Cappelletti, Fabio (2014). For the General Interest … of my Municipality: Multiple-Mandate Holding and the Political Economy of Fiscal Equalization in the Swiss Cantons. Paper presented at the Annual Congress of the Swiss Political Science Association. Berne, January 2014.

Mueller, Sean (2015). Theorising Decentralisation: Comparative Evidence from Sub-National Switzerland. Colchester: ECPR Press.
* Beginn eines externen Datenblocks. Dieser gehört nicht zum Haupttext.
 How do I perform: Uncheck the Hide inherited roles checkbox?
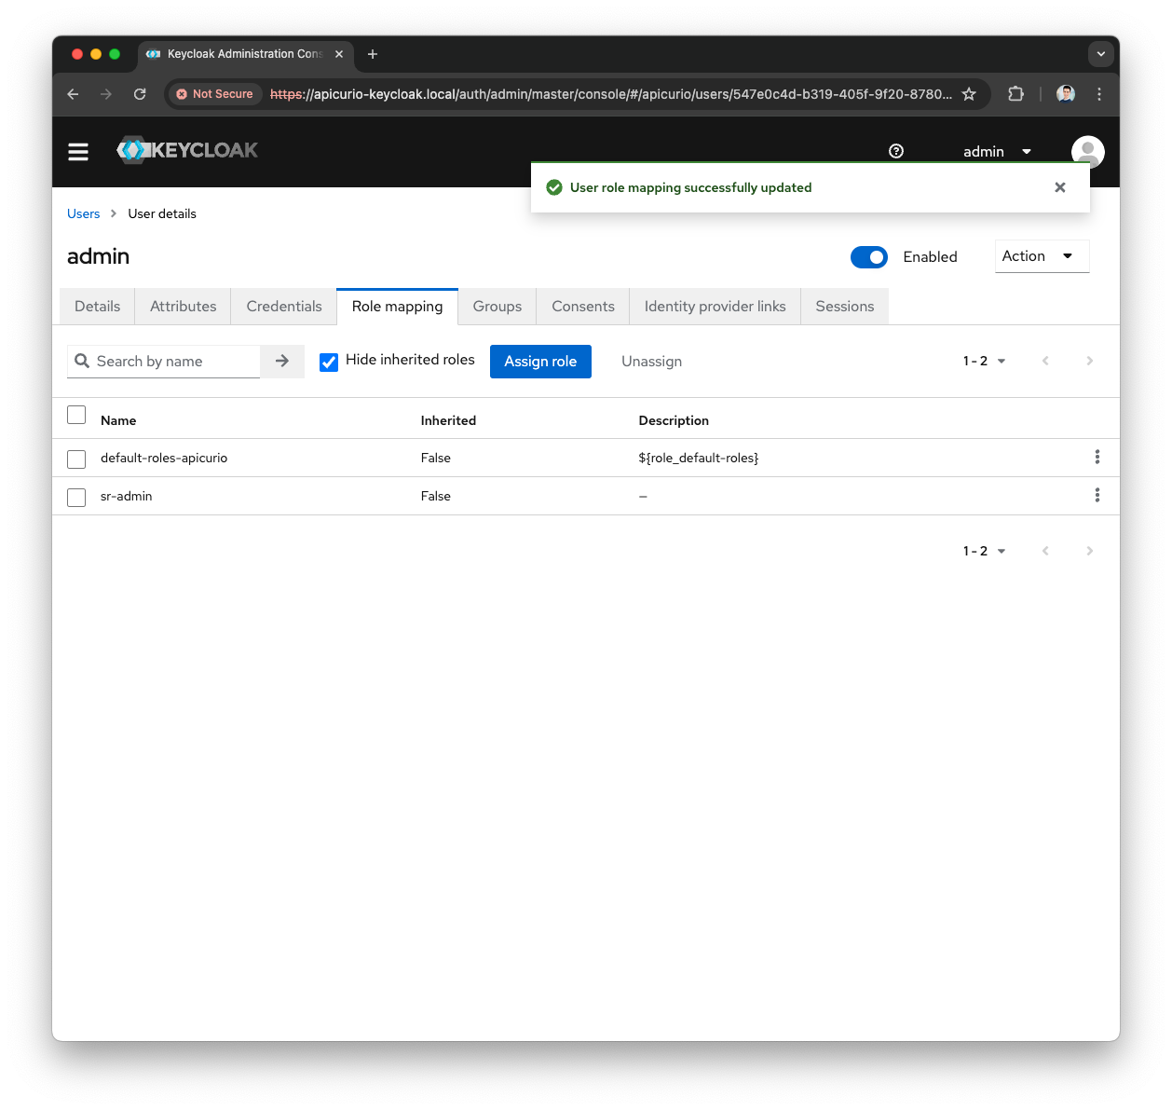coord(329,362)
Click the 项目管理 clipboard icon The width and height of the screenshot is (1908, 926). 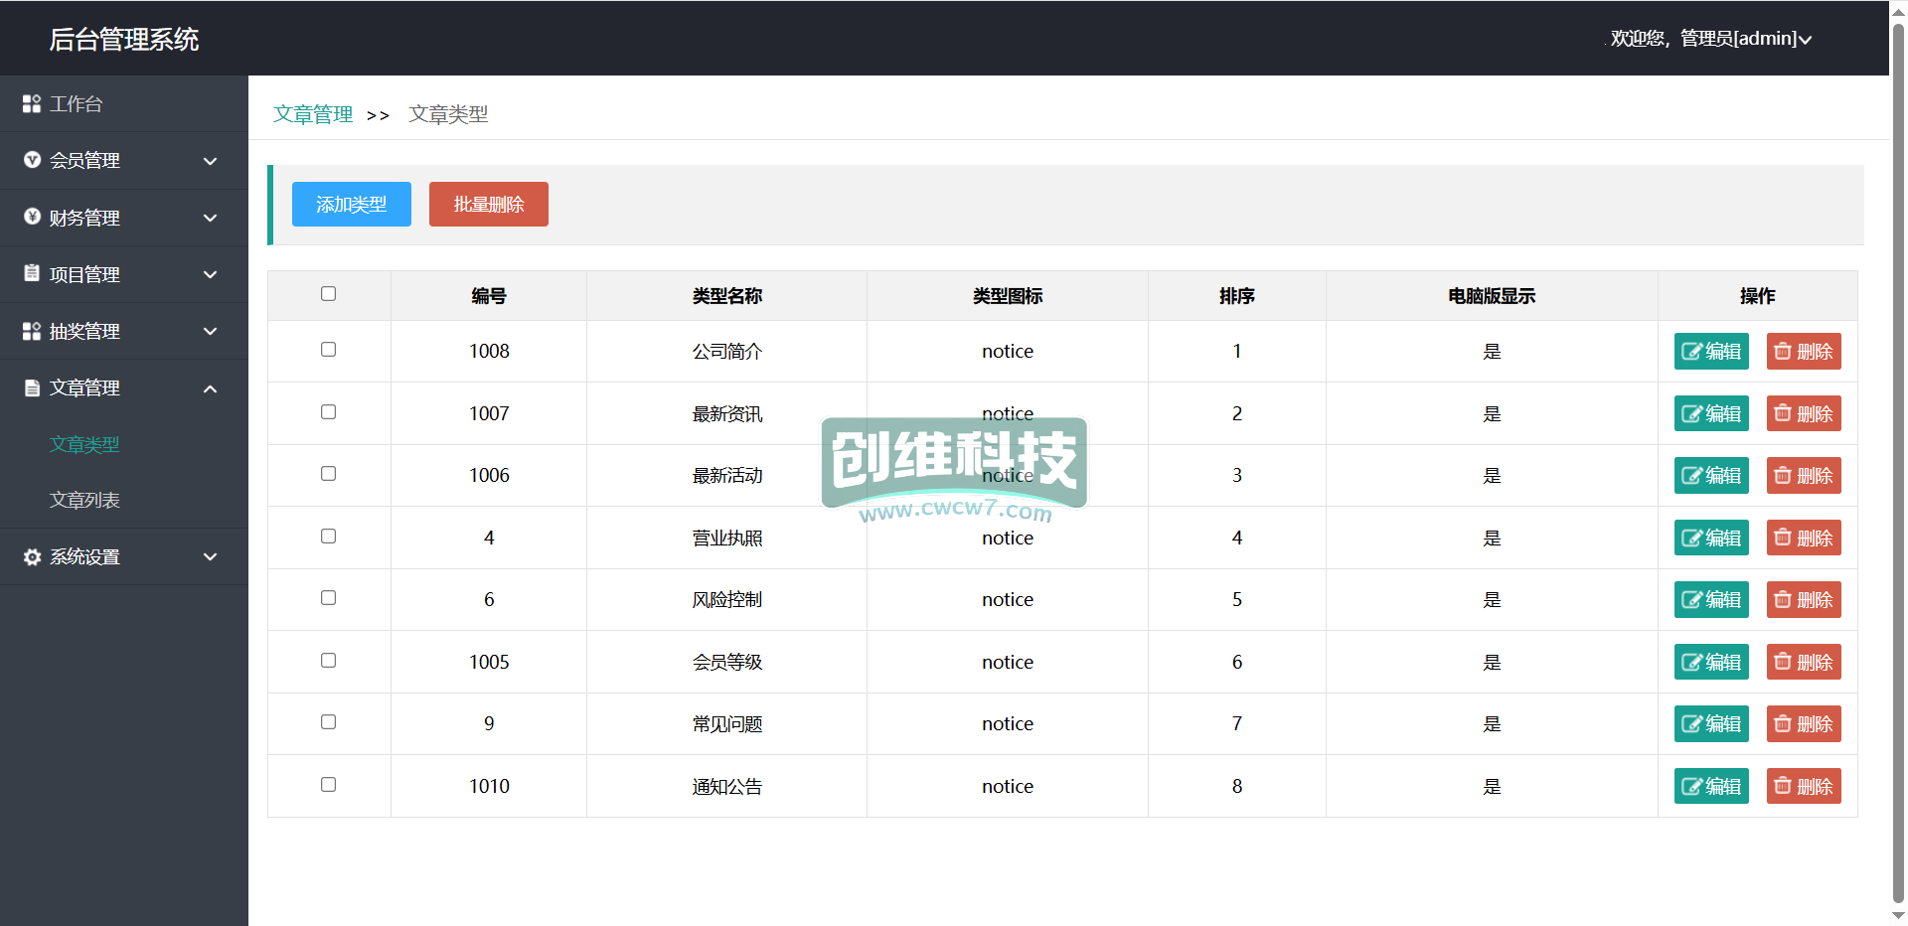coord(32,273)

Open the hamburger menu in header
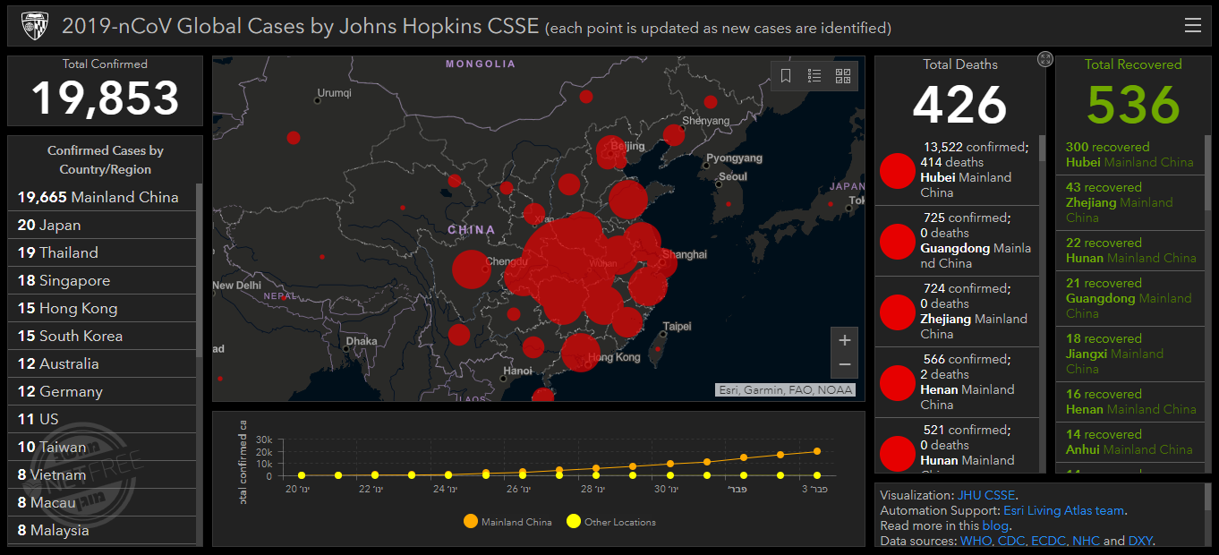coord(1192,26)
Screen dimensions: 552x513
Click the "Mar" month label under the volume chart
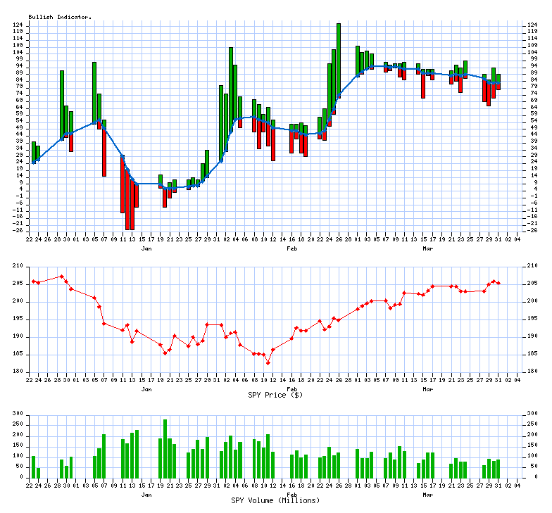pos(427,495)
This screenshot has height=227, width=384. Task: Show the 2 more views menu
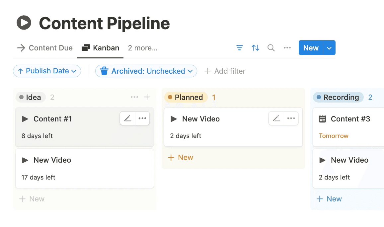coord(143,48)
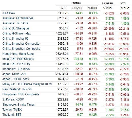Click Malaysia: FTSE Bursa Malaysia KLCI
The image size is (132, 118).
click(27, 84)
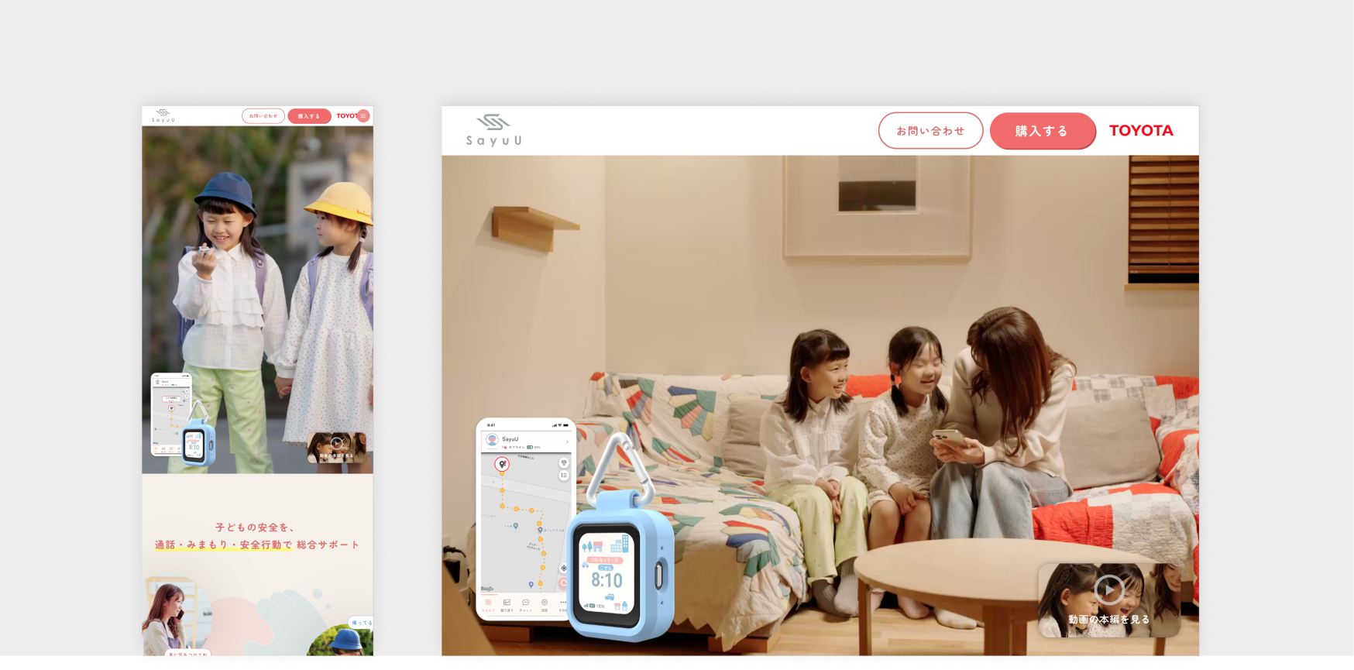Click the chevron beside SayuU in phone mockup
Viewport: 1354px width, 670px height.
click(567, 442)
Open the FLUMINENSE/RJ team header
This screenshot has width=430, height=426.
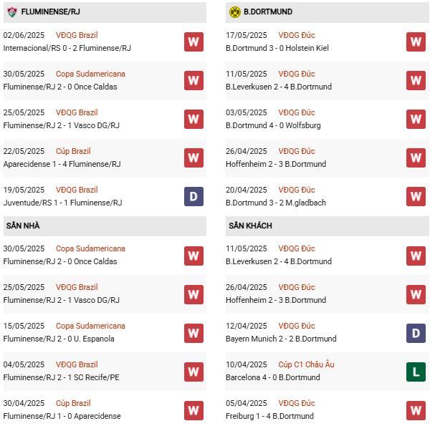(50, 12)
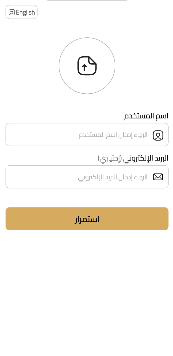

Mueller, Sean, Adrian Vatter and Tobias Arnold (2015). State Capture from Below? The Contradictory Effects of Decentralisation on Public Spending. Journal of Public Policy, FirstView.

Navarro, Julien (2009). Multiple Office Holders in France and in Germany: An Elite Within the Elite? Jena: SFB 580.

Informationen zu Johanna Künzler und Dr. Sean Müller



Johanna Künzler und Dr. Sean MüllerJohanna Künzler ist Assistentin für den Lehrstuhl Politikwissenschaft am Kompetenzzentrum für Public Management der Universität Bern. Dr. Sean Müller ist Assistent am Institut für Politikwissenschaft an der Universität Bern.